Researchers at Bath University are attempting to resurrect low-voltage direct-current power transmission in order to save money and energy.
The university is building a DC local network in part of its library to power specialised desktop computers, which use less energy than traditional machines powered by the alternating current that supplies houses and businesses.
The DC system prevents the power supply from being distorted, a common problem with AC computers that causes greater energy losses. Utility companies often fine organisations with many computers for causing large distortion problems.
Using DC will also allow the university to add batteries to the network, charging them at off-peak times when tariffs are lower and using the cheaper electricity during peak times.
‘The biggest opportunity to do this will be in the commercial sector, on sites where there is a lot of computing equipment,’ project co-leader Dr Miles Redfern from the university’s electronic and electrical engineering department told The Engineer.
‘We don’t see this going into the mass market where people want convenience and the 13A AC socket is too well established.
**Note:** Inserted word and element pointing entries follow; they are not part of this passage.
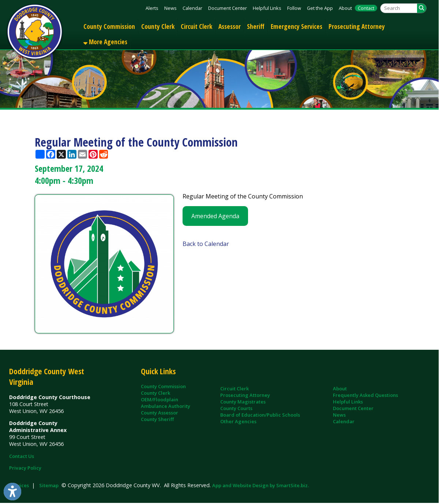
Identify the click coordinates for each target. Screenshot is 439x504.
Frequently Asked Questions (365, 395)
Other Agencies (238, 421)
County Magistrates (243, 402)
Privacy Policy (25, 468)
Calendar (192, 8)
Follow (294, 8)
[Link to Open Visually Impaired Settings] (12, 492)
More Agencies (105, 42)
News (170, 8)
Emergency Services (296, 26)
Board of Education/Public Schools (260, 415)
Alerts (152, 8)
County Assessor (160, 413)
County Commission (109, 26)
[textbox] (399, 8)
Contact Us (22, 456)
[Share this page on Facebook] (50, 154)
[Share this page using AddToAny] (40, 154)
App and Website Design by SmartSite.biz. (260, 485)
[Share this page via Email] (82, 154)
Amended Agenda (215, 216)
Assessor (229, 26)
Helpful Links (267, 8)
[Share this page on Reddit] (104, 154)
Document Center (228, 8)
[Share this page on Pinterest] (93, 154)
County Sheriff (157, 419)
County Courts (236, 408)
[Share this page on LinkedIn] (72, 154)
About (345, 8)
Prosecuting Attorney (357, 26)
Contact (366, 8)
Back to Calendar (206, 244)
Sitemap (49, 485)
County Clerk (158, 26)
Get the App (320, 8)
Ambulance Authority (165, 406)
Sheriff (256, 26)
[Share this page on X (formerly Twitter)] (61, 154)
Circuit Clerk (196, 26)
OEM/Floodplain (160, 399)
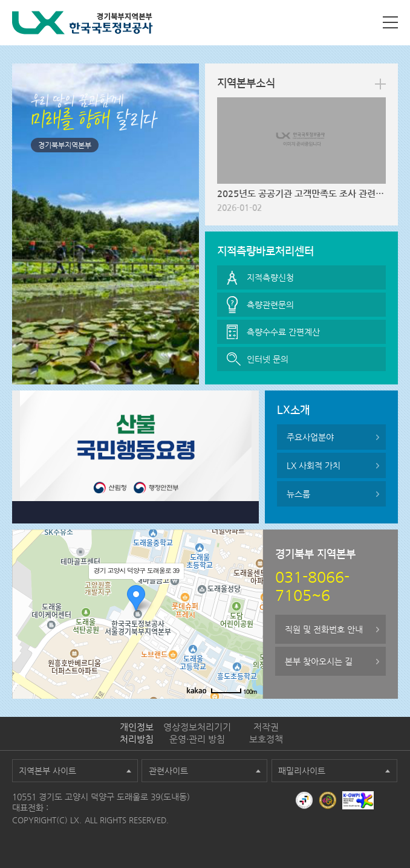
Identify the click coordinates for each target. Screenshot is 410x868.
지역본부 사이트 (47, 771)
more (380, 84)
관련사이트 (168, 771)
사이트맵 (390, 22)
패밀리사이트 (302, 771)
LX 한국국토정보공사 (82, 22)
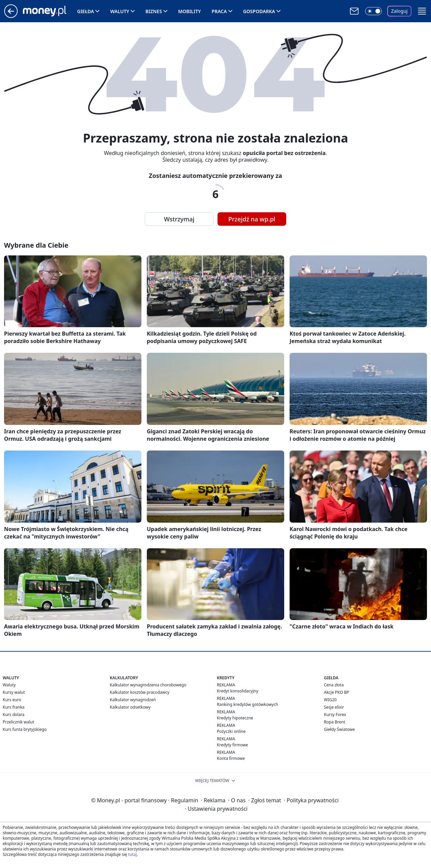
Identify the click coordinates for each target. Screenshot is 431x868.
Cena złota (334, 685)
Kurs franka (13, 707)
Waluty (120, 11)
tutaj (132, 854)
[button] (422, 11)
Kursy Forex (335, 714)
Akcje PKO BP (336, 692)
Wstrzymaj (179, 219)
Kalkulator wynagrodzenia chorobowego (148, 685)
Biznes (154, 11)
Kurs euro (12, 700)
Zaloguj (399, 11)
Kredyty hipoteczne (235, 718)
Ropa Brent (334, 722)
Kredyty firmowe (232, 745)
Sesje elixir (334, 707)
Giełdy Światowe (339, 729)
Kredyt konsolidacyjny (237, 691)
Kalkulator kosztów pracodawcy (139, 692)
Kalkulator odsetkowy (130, 707)
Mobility (190, 11)
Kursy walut (14, 692)
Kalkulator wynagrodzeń (133, 700)
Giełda (86, 11)
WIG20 (330, 700)
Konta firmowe (231, 758)
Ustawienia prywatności (216, 809)
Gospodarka (259, 11)
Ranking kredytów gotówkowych (247, 704)
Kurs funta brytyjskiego (25, 729)
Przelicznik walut (18, 722)
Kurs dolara (13, 714)
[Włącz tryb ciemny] (373, 11)
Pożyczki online (231, 731)
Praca (219, 11)
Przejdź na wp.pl (252, 219)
But doing it in this concentrated way doesn’t demand a radical change of assets.’
While DC networks were the first form of commercial electricity distribution, AC quickly became the near-universal way of transmitting power because it tends to lose less energy as heat and the voltage can be easily stepped up or down with transformers.
DC is used to transmit power at high voltage over large distances and other local DC networks have existed in the past but almost all have now disappeared from the UK, according to Redfern, because of the historical dominance of AC.
The DC computers, supplied by Stafford-based Stone Group, have a better power-management system than typical AC computers, reducing peak power usage from around 350W to 35W and average usage by 50 per cent.
Traditional computers also tend to draw power intermittently, which distorts the AC power supply’s waveform and increases its frequency, causing more energy to be lost as heat.
‘The DC computers are less noisy, are better for the environment and smaller,’ said Redfern.
With the help of electricity firm RWE npower, the university has already begun installing the 50 computers and new wiring system, which will operate alongside the traditional network so that staff can continue using other appliance that run on AC.
Redfern and his colleague Professor Raj Aggarwal have received £80,000 from the university to install and run the network for six months to test its feasibility and potential energy, financial and environmental benefits.
Using DC could also make it easier to integrate solar-power generators and LED lighting, which produce and run on DC, respectively, into the network.
‘If it were rolled out across the university it could immediately save around £25,000 in efficiency,’ said Redfern. ‘It’s not earth-shattering science, it’s just re-engineering.’